The MQF was a purpose-built module, shown above, created to transport the Apollo 11 crew from the middle of the Pacific to the LRL in Houston, TX without ever exposing anyone to Earth's atmosphere. Roomy enough to house six astronauts, it included a lounge, galley, sleeping and head facilities, and was powered externally by the Hornet. Strong negative internal pressure and state-of-the-art air filtration helped to maintain quarantine during transport. All waste water and biological effluence was first chemically treated, and then stored in sealed quarantine buckets. All meals within the MQF were designed to be microwaved within their in sterile sheaths.

Once the Hornet reached Houston, NASA transferred Apollo's crew and equipment to the 83,000 sqft LRL where they would spend the next 21 days. This isolation facility housed the crew and all support staff that had come into contact with them, including two crew surgeons, a recovery engineer, medical laboratory technicians, cooks, and stewards. Meanwhile, on-site testing facilities determined if lunar samples were infectious. As at the MQF, all liquid and biological waste was chemically treated and stored, while all expunged air was incinerated before being released into the atmosphere.

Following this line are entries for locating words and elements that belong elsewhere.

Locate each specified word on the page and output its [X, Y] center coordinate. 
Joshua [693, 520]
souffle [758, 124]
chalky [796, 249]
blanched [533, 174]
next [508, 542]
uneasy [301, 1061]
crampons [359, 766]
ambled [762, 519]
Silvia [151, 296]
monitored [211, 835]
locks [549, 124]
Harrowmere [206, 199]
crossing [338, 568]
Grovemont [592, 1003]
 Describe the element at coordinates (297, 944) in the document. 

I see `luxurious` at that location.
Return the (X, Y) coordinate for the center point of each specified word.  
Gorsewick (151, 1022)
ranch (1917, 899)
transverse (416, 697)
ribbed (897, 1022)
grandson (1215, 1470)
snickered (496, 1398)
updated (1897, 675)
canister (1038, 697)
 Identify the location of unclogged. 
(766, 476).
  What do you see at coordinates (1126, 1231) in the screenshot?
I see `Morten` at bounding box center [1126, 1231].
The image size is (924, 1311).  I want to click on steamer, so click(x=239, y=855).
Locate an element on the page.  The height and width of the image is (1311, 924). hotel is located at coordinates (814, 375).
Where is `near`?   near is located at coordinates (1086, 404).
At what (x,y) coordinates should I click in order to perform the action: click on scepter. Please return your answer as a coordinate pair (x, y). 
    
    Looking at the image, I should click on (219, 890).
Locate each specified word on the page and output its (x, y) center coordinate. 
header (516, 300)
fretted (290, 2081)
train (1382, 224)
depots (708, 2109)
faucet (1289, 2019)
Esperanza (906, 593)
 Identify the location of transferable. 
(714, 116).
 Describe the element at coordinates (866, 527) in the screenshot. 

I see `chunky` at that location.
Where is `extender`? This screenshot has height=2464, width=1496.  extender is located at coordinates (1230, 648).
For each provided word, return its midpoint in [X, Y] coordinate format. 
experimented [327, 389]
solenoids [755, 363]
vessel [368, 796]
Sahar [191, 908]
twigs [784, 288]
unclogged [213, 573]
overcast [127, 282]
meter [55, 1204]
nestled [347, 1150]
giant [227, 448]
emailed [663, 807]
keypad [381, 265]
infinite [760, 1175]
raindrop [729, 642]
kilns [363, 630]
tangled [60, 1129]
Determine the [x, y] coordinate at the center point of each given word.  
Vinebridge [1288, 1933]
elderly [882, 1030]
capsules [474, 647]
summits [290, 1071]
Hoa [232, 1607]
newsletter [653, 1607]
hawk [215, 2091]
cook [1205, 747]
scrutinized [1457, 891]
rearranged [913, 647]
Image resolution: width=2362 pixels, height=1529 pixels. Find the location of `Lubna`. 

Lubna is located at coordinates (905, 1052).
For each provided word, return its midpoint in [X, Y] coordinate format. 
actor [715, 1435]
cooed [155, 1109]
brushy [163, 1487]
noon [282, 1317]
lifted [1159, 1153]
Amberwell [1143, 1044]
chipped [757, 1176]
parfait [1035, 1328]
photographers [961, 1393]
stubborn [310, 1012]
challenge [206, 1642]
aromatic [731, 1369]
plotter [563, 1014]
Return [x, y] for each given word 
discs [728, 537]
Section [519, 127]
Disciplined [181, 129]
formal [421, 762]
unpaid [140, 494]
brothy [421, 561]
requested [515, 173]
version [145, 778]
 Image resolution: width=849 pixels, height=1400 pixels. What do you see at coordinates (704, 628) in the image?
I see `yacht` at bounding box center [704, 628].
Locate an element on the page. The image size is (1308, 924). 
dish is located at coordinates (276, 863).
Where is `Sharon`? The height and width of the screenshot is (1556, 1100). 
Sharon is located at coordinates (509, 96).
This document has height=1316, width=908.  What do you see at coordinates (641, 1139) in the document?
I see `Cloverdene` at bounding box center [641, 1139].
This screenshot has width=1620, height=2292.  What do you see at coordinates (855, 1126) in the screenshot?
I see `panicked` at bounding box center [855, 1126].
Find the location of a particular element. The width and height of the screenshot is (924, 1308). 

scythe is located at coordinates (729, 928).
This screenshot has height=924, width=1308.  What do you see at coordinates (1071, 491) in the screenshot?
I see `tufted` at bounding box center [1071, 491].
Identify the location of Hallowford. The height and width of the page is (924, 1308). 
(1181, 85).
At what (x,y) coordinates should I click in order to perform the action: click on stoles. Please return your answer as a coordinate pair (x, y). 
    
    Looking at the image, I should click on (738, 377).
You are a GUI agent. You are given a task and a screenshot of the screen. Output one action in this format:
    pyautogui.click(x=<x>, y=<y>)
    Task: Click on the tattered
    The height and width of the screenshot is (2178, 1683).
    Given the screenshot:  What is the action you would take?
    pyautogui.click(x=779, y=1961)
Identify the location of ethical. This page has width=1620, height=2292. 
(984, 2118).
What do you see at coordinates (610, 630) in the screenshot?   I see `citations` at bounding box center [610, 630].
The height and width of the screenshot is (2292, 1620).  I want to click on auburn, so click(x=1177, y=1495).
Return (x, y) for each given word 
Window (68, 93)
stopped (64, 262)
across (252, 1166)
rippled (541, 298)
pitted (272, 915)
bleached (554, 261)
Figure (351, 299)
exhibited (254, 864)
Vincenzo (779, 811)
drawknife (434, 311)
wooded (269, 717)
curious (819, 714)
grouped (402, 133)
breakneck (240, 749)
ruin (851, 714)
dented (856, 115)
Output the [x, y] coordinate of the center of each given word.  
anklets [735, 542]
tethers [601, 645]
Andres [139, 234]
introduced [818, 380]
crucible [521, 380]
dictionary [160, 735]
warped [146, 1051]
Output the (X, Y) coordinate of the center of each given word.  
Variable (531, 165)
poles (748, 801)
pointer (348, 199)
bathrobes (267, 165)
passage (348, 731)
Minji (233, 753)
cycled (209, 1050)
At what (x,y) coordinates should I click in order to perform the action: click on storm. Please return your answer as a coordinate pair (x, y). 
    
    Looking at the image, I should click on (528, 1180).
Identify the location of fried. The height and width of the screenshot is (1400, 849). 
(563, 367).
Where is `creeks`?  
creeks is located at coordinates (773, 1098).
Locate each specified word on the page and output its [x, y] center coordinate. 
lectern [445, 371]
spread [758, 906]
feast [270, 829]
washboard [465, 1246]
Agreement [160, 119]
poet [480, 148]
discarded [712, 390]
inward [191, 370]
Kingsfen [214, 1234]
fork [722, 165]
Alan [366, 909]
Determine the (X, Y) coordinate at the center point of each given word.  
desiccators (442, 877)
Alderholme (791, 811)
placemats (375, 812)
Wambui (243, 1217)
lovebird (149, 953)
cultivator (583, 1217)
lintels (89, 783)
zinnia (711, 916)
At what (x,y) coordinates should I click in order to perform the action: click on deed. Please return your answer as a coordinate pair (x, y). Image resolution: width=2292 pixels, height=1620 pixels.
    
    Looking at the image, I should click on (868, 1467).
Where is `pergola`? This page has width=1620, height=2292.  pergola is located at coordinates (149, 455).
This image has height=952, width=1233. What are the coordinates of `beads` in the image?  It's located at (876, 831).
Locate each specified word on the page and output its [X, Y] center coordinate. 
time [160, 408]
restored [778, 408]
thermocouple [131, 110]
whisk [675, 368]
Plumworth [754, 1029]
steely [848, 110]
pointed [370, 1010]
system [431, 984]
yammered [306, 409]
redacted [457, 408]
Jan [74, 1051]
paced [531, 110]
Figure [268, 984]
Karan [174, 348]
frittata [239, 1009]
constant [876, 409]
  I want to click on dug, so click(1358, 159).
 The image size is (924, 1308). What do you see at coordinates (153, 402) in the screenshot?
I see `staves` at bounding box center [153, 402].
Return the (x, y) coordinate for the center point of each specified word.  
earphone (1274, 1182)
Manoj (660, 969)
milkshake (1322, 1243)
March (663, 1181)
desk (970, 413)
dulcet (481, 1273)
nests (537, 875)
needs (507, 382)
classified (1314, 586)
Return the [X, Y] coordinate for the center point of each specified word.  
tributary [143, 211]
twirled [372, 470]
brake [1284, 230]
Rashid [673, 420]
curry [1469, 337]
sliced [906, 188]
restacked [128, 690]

According to a study commission by the LBJ space center:
The primary biological barrier consisted of the vacuum complex and Class III biological cabinets. A secondary barrier was maintained in the Crew Reception Area and the sample laboratory by keeping the areas at negative pressure with respect to the atmospheric pressure external to the building. Within these two barriers, the postmission work on returned lunar samples was performed.
 
Crew members' time there involved a litany of medical exams - daily pulse and oral temperature tests, interviews with the crew surgeon, biological samples collected on the 12th and 18th day of quarantine, and a full physical on the 21st. Since quarantine measures had to be maintained in any event, had any astronauts come down with space plague, they'd have been treated within the LRL. It was stocked with the latest in emergency medical equipment, and it even had a small pharmacy. Thankfully, the outbreak never happened.